Nous voilà présent sur trois fronts : l’Afghanistan, la Libye et la Côte d’Ivoire. Dans les deux derniers, on a affaire à d’étranges guerres. Non pas des guerres classiques contre un ennemi bien identifié (un Etat…), pas plus des guerres où l’on viendrait en aide à un pouvoir en difficulté face à une rébellion, une guérilla ou un mouvement de partisans, comme ce peut être le cas en Afghanistan. Ce ne sont pas non plus, quoiqu’on dise des guerres coloniales : qui voudrait mourir pour quelques gousses de cacao ou pour du pétrole que l’on peut trouver un peu partout dans le monde? Non, nous nous immisçons, au nom de grands principes, dans des guerres civiles larvées dans des pays qui ne tenaient depuis longtemps que par la poigne de fer des dictateurs en place. Comment expliquer autrement que ces dirigeants dont on veut se débarasser disposent, tant en Libye qu’en Cote d’Ivoire d’assez de soutiens dans la population pour résister comme ils le font?
Notre intervention a été conçue pour éviter des massacres, mais on sait qu’en Cote d’Ivoire au moins elle ne les a pas complètement empêchés. Ce qui en réduit singulièrement la légitimité. La question qui se pose aujourd’hui est bien de savoir comment en sortir sachant que gagner des guerres de ce type parait bien difficile. Cela voudrait dire déposer le dictateur et voir émerger un Etat avec des institutions plus ou moins démocratiques. Mais qui peut prétendre que cette issue est seulement plausible? Se désengager rapidement comme ont entrepris de le faire les Etats-Unis serait prendre le risque de voir se prolonger une guerre civile avec son lot de tueries, de massacres et de catastrophes.
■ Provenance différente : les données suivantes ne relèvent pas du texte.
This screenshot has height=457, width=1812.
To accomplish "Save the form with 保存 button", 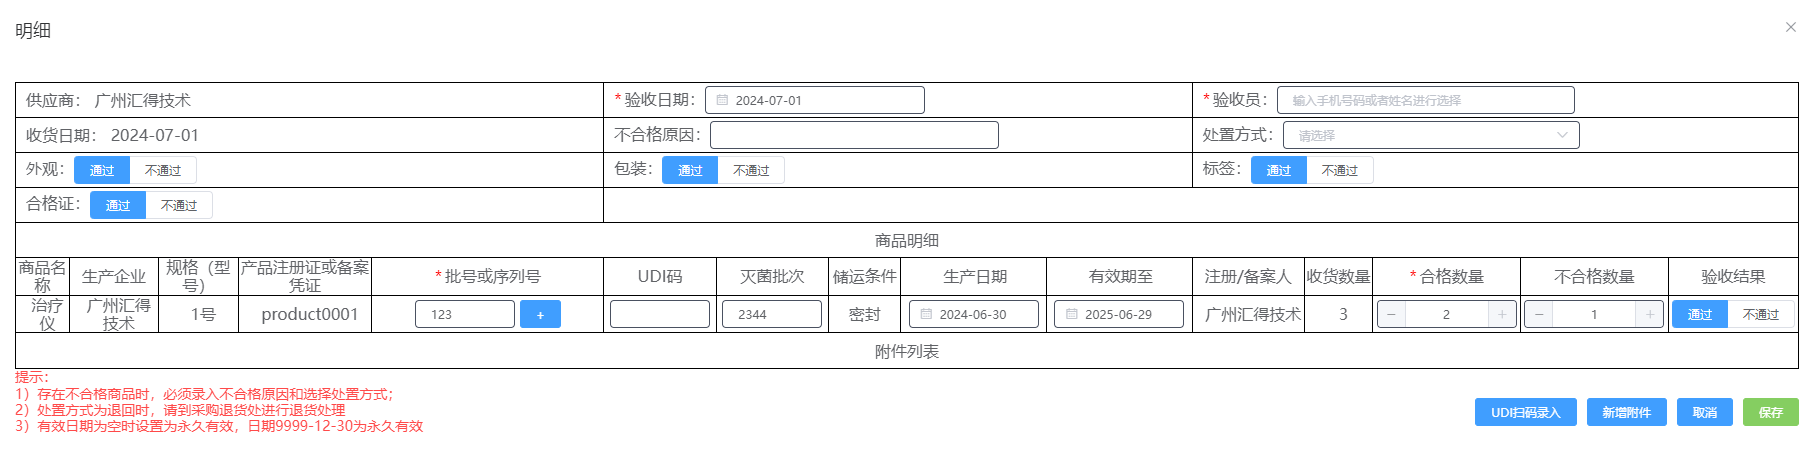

Attendre que le sort des armes choisisse le vainqueur serait prendre le risque de voir Khadafi ou Bagbo l’emporter in fine. Offrir nos moyens à leurs adversaires ne peut que nous mettre en situation d’exercer une sorte de protectorat sur des régimes imposés par l’étranger et donc sans vraie légitimité.
Si Khadafi et Bagbo étaient raisonnables, nous pourrions engager des négociations, inciter les belligérants à trouver une solution transitoire plus ou moins bancale qui nous permettrait de partir la tête haute. Mais voilà, ils ne le sont pas.
Nous nous sommes, avec les meilleures intentions du monde, engagés dans une très mauvaise passe. On s’est beaucoup félicité de la capacité de Nicolas Sarkozy à entraîner la communauté internationale dans ces aventures. On aimerait qu’il invente une bonne manière de sortir de ce qui risque de ressembler très vite à un bourbier.